Comparability: Measurement results are comparable if they are metrologically traceable to the same reference.

Comparable does not mean that measurements results are close in magnitude, but that they are referenced to the same scale.

Traceability: Measurement results are related to a reference through a documented unbroken chain of calibrations, each contributing to the measurement uncertainty.

“Chain” is singular, not plural. When we use reference gas mixtures (such as “target” gas mixtures or “round robin” comparison mixtures) outside of our defined single hierarchical calibration chain, they provide information values, not calibrations, and can be used to verify the calibration transfer chain.

The WMO Mole Fraction Scale for CO2.

Until this point the discussion has applied to all of the species we measure, but from here on the focus will be on CO2 alone.

The current CO2 scale is realized by measuring at regular intervals, about every two years, the temperature and pressure of several aliquots from each Primary high pressure cylinder filled with CO2-in-natural-air in a well calibrated ~6 liter volume. From each air aliquot CO2 and N2O are then quantitatively extracted, and, after removal of trace H2O from the extract, its pressure and temperature are measured in a small (~10 cc) calibrated volume (Zhao, 1997, 2006). After a small correction for N2O, this procedure results in a mole fraction of CO2, and it is called the manometric method.

There are 15 WMO Primaries that were created by compressing dried clean ambient air at Niwot Ridge, Colorado, (altitude 3040 m) during 1990 while adjusting the CO2 mole fraction by adding small amounts of 10% CO2-in-air, or by trapping CO2 during part of the filling procedure in the case of lower than ambient standards. Starting in 1991, they have been measured four times, until 1999, by C.D. Keeling at the Scripps Institution of Oceanography, which was the WMO Central Calibration Lab for CO2 until 1995. Starting in 1996, they have until now been measured eight times on the manometric analysis system at NOAA/ESRL. Repeated measurements of the same cylinder over a long period of time offer the opportunity to check for drift over time of the CO2 mole fraction. Thus far we have no evidence of drift, or more precisely, the null hypothesis of zero drift cannot be rejected for any of the Primaries. The assigned value of each Primary has changed a bit over time as more measurements accumulated, and thus the definition of the scale has also changed, despite us having no evidence that the mole fraction of individual Primaries has drifted. Differences of the scale after earlier calibration episodes from the X2007 scale are plotted in Figure 1. We expect to issue soon the X2010 version of the WMO Scale after we have incorporated the results of the most recent (2009) calibration episode.

WMO Scale Changes
Figure 1. Changes of the WMO Scale since 2001. After each calibration episode, when the value assigned to each Primary has been revised, the 13 central Primaries are all compared multiple times in quick succession on a non-dispersive analyzer, creating a relation between voltage and mole fraction. The relation, expressed as a quadratic or cubic polynomial curve fit, defines the WMO Scale on that analyzer at the time. Strictly for the purpose of calibration transfer, we then let the 13 Primaries “represent the curve” by subtracting the residuals from their individual assigned values. In the lower right the residuals of the individual assigned values relative to the curve fit are plotted after the calibration episode centered on decimal date 2006.9 which defines the X2007 version. In that case the sum of the residuals equals zero. The other three plots show differences of the assigned values of individual Primaries after earlier calibration episodes from the X2007 curve fit. Quadratic (black) or cubic (red dashed) curve fits through these earlier differences show how the WMO Scale has changed since 2001.

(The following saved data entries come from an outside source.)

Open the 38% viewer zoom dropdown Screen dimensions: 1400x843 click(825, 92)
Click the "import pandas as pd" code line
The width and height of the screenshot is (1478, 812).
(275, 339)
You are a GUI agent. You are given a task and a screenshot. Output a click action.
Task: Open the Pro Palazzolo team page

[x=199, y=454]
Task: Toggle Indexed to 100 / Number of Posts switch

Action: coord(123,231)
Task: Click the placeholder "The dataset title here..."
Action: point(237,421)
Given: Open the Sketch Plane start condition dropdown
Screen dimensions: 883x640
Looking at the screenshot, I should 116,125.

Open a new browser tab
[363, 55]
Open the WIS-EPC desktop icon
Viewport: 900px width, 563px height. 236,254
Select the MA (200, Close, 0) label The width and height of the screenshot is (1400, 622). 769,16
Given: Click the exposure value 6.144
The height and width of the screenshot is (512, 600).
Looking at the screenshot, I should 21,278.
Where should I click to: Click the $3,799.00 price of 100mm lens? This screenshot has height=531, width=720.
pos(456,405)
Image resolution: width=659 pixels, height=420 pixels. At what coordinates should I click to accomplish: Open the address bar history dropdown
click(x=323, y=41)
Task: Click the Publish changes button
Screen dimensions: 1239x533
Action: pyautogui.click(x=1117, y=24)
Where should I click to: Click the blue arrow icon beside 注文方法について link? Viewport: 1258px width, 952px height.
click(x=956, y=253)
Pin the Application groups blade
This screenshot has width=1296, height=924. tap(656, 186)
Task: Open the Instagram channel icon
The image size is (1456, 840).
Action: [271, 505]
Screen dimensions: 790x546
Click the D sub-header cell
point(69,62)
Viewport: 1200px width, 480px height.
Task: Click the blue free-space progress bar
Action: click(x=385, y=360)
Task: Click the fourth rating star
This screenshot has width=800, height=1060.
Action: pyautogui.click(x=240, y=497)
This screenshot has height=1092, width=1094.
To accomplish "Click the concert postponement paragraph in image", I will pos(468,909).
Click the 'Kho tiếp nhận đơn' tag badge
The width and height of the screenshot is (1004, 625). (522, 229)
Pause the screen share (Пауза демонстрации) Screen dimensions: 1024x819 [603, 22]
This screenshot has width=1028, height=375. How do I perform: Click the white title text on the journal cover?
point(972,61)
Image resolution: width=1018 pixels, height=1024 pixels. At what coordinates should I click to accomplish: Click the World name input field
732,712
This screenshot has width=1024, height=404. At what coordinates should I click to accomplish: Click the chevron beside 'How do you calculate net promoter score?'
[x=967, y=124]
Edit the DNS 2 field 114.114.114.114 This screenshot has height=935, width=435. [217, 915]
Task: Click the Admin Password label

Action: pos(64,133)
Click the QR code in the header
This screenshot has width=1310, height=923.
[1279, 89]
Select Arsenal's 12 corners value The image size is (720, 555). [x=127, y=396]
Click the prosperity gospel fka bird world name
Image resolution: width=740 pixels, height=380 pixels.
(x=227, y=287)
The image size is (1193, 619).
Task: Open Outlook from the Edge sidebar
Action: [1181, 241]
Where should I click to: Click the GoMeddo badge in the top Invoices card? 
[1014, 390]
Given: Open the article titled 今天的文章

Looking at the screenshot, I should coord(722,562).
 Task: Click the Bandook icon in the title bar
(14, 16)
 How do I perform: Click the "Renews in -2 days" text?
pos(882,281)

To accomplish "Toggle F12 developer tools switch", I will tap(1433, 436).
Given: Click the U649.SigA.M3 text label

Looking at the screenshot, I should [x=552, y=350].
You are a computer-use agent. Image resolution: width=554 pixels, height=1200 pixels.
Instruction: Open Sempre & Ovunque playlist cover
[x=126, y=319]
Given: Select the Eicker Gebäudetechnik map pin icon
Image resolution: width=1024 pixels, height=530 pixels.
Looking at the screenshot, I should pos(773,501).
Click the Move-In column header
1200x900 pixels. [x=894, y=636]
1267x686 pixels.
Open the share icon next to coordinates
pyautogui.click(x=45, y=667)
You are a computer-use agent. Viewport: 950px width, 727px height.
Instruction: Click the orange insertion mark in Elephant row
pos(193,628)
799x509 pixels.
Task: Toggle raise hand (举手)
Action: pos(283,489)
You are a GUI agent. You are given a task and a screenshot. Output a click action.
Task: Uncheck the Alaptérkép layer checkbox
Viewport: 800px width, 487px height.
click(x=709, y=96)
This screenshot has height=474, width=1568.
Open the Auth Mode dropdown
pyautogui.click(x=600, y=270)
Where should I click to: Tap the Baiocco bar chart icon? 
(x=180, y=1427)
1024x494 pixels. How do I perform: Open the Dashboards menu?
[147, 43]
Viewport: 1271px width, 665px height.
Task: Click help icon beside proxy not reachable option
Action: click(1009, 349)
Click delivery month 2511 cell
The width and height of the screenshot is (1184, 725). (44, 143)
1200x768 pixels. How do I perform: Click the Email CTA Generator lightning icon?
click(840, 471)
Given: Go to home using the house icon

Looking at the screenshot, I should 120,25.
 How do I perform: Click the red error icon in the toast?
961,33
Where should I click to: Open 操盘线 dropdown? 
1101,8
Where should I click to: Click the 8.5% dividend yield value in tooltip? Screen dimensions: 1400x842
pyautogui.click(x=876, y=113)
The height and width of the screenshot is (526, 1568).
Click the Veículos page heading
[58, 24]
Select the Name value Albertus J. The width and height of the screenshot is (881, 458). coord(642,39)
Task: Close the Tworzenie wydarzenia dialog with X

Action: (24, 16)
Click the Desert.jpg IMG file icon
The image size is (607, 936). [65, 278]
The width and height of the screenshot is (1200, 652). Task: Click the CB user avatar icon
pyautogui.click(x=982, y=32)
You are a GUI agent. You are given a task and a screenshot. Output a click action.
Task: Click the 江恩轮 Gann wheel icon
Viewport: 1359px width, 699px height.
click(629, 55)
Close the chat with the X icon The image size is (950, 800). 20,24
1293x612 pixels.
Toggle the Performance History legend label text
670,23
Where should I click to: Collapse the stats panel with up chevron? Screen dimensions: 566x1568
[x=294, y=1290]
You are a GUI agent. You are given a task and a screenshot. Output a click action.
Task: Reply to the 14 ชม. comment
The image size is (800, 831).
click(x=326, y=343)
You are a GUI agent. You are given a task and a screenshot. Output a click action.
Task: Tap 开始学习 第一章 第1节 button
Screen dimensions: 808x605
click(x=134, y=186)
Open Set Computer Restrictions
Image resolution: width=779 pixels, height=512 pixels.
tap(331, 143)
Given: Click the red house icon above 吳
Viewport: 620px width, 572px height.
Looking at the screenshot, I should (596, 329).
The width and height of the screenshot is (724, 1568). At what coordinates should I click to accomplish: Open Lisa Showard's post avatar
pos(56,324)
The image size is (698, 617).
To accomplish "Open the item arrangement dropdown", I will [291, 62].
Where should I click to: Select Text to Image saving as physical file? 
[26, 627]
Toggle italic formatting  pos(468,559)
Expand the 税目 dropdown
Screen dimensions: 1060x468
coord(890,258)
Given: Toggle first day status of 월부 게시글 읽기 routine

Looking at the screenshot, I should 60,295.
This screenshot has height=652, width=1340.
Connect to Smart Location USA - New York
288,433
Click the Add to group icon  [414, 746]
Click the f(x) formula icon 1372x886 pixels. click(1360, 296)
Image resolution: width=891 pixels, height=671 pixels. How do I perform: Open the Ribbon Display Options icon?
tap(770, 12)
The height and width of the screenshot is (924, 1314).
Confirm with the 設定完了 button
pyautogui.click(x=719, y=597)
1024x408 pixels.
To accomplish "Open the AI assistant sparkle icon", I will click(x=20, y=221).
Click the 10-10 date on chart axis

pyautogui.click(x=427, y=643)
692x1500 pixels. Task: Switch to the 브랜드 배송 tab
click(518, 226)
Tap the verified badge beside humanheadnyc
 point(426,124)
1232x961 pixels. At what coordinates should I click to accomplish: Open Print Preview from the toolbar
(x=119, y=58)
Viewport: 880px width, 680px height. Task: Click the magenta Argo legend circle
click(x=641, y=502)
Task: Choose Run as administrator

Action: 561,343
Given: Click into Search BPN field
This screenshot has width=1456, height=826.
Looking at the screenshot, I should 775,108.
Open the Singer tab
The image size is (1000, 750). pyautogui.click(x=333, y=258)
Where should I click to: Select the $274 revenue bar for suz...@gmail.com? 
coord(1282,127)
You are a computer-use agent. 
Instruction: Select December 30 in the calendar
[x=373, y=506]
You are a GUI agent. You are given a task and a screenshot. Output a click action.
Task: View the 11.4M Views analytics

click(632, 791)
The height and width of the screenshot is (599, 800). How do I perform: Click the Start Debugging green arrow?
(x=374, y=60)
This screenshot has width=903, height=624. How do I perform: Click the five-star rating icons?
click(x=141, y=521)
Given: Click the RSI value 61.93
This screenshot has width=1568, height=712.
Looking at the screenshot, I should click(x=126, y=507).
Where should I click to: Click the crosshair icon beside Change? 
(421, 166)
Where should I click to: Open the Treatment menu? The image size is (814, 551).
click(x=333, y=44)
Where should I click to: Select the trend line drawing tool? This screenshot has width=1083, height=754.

The WMO Scale was most recently (in 2006) compared to independent gravimetric standards made by the National Institute of Environmental Sciences, Tsukuba, Japan (Tohjima, personal communication). The average difference (gravimetric minus manometric) of five cylinders was -0.01 ppm, and standard deviation 0.02 ppm. Earlier comparisons were carried out with Scripps. Differences in the ambient range (350-420 ppm) are typically less than 0.1 ppm, but there is no finalized comparison because of some unresolved issues with the Scripps manometric system.

Transfer of the WMO Mole Fraction Scale for CO2.

Since we want to keep the Primaries for many decades, they are used sparingly. Twice per year the WMO Scale is transferred to secondary standards, using comparative measurements on a non-dispersive infrared analyzer (Figure 2). The secondaries are used daily to calibrate all other cylinders, and they are typically used up in a few years.

Calibration Hierarchy
Figure 2. Calibration hierarchy of the WMO Mole Fraction Scale for CO2.

Calibrations for other labs, as well as calibrations of field standards for ESRL, are performed in almost all cases with the secondaries. At ESRL we are currently using a target cylinder, measured once every 25 hours, at field sites as a check on the calibration transfer and on potential drift of field standards. The calibration procedures at field sites have to depend on the characteristics of the analyzers that are used.

Figure 3 illustrates that the propagation of the calibration scale can be done in a precise and consistent manner. The left panel gives an idea of the precision (intermediate between conditions of repeatability and reproducibility) of transfer calibrations from the WMO Scale to field standards. Already included implicitly is a minor error component of potential drift during a few months use of a cylinder. 95% of the differences are less than 0.05 ppm, and the standard deviation is 0.024 ppm. Each difference has an equal contribution to its error from the first and the last calibration, so that the statistical uncertainty of a single transfer calibration is 0.024/√2=0.017 ppm, or 0.034 ppm at 2 sigma. The average difference of succeeding calibrations from the first is 0.008 ppm, suggesting a slight bias perhaps caused by handling. The value assigned to a cylinder is always an average of the initial calibrations. The right hand panel suggests that during up to ten years of use the probability of significant drift is small. The long-term comparisons include potential drift of individual cylinders as well as potential long-term systematic variations in the WMO scale itself and in calibration transfer procedures.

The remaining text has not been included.